### [Provided passage]
+-------+

From the 'Bridge' monthly parish magazine of Clifton Hampden

This year marks the centenary of Clifton Hampden Village Hall built for the community by Henry Hucks Gibbs, later to be ford Aldenham. To celebrate the occasion the Village Hall Committee is mounting an exhibition of some of the history of Clifton Hampden from 1800 to the present day, with particular emphasis on the life of its remarkable and generous benefactor of whom Christopher Gibbs writes below. 

HENRY HUCKS GIBBS 

Henry Hucks Gibbs, my great grandfather, was an energetic and gifted man who left his mark on the village at Clifton Hampden. Born in 1819, he was the eldest of fourteen children of George Henry Gibbs and his wife Caroline Crawley. His parents were first cousins, the Gibbs, west country merchants and bankers, and the Crawleys, landowners and clerics from Flaxley Abbey in the Forest of Dean. Bankruptcy in 1785 had driven the family to Spain and it was there, and later in South America, that they built up the business which was to prosper hugely when the guano business that revolutionised 19th century agriculture, boomed in Chile and Peru. 


Clifton Hampden was in their thoughts in those years of exile as one of the estates (bought in 1719) of their Hucks cousins, rich brewers of London, members of Parliament for both Wallingford and Abingdon, but living at Aldenham in Hertfordshire. It was promised to George Henry by two maiden sisters, the Misses Noyes, last of the Hucks' and came to him along with their other estates as he lay dying in Venice in 1842. It was to Clifton Hampden that the young heir brought his father's embalmed body., 


His uncle Joseph had been vicar here since 1830 and was living in what we know as the vicarage. George Henry had prospered, and was involved with Brunel and the Great Western Railway and the other Hucks estates in Hertfordshire and Essex had not been expected. Henry and his mother began swiftly to set the place in order. They restored the church, built a new vicarage (now the Manor), rebuilt cottages and with the help of George's brother William, built the school.

+-------+

### [Information supplied]
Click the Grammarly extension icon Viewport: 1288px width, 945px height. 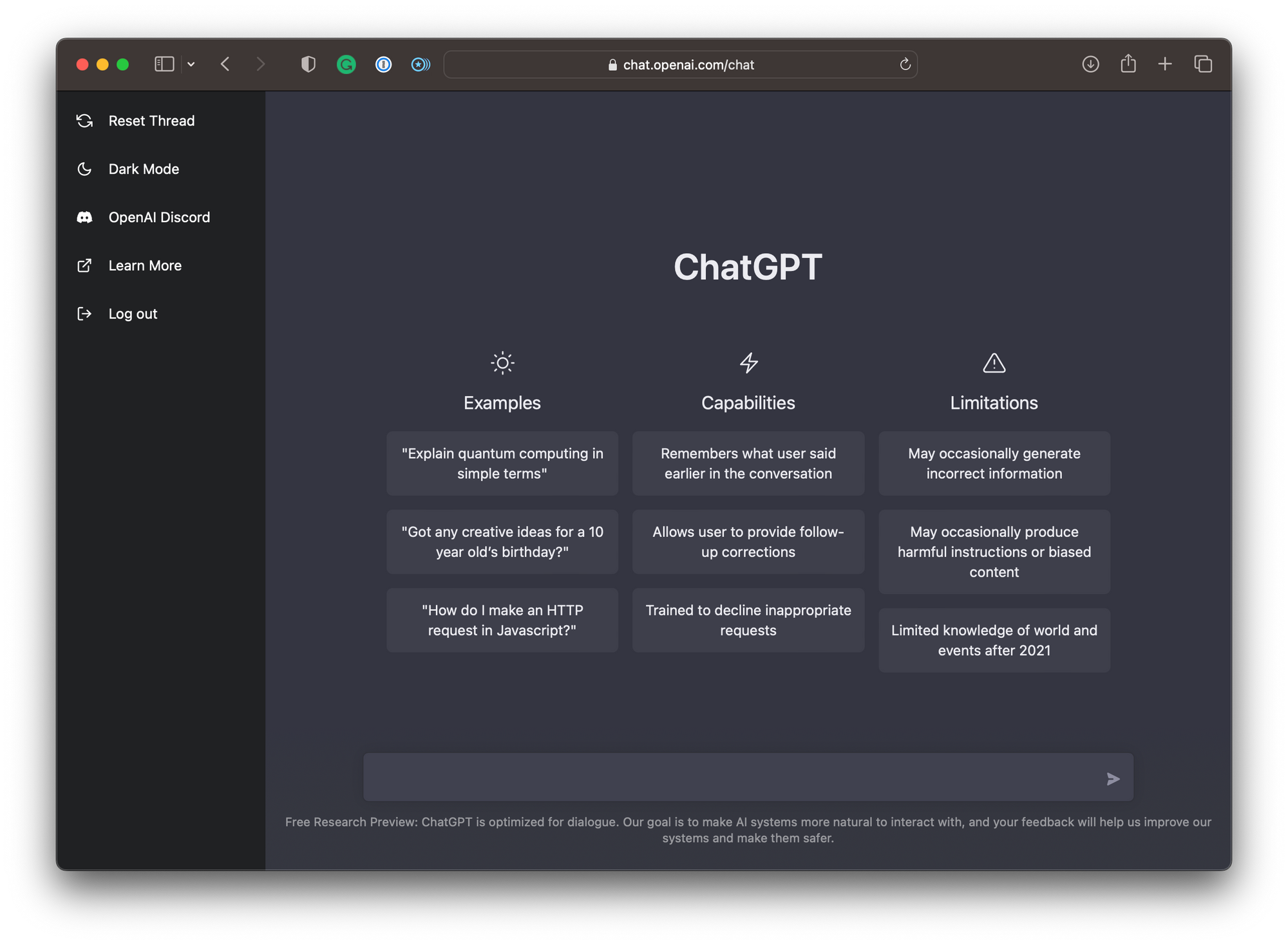346,64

+-------+

### [What you are asked to do]
Reproduce the piece on Henry Hucks Gibbs and Clifton Hampden in full, word for word.

### [Completed exercise]
From the 'Bridge' monthly parish magazine of Clifton Hampden

This year marks the centenary of Clifton Hampden Village Hall built for the community by Henry Hucks Gibbs, later to be ford Aldenham. To celebrate the occasion the Village Hall Committee is mounting an exhibition of some of the history of Clifton Hampden from 1800 to the present day, with particular emphasis on the life of its remarkable and generous benefactor of whom Christopher Gibbs writes below. 

HENRY HUCKS GIBBS 

Henry Hucks Gibbs, my great grandfather, was an energetic and gifted man who left his mark on the village at Clifton Hampden. Born in 1819, he was the eldest of fourteen children of George Henry Gibbs and his wife Caroline Crawley. His parents were first cousins, the Gibbs, west country merchants and bankers, and the Crawleys, landowners and clerics from Flaxley Abbey in the Forest of Dean. Bankruptcy in 1785 had driven the family to Spain and it was there, and later in South America, that they built up the business which was to prosper hugely when the guano business that revolutionised 19th century agriculture, boomed in Chile and Peru. 


Clifton Hampden was in their thoughts in those years of exile as one of the estates (bought in 1719) of their Hucks cousins, rich brewers of London, members of Parliament for both Wallingford and Abingdon, but living at Aldenham in Hertfordshire. It was promised to George Henry by two maiden sisters, the Misses Noyes, last of the Hucks' and came to him along with their other estates as he lay dying in Venice in 1842. It was to Clifton Hampden that the young heir brought his father's embalmed body., 


His uncle Joseph had been vicar here since 1830 and was living in what we know as the vicarage. George Henry had prospered, and was involved with Brunel and the Great Western Railway and the other Hucks estates in Hertfordshire and Essex had not been expected. Henry and his mother began swiftly to set the place in order. They restored the church, built a new vicarage (now the Manor), rebuilt cottages and with the help of George's brother William, built the school.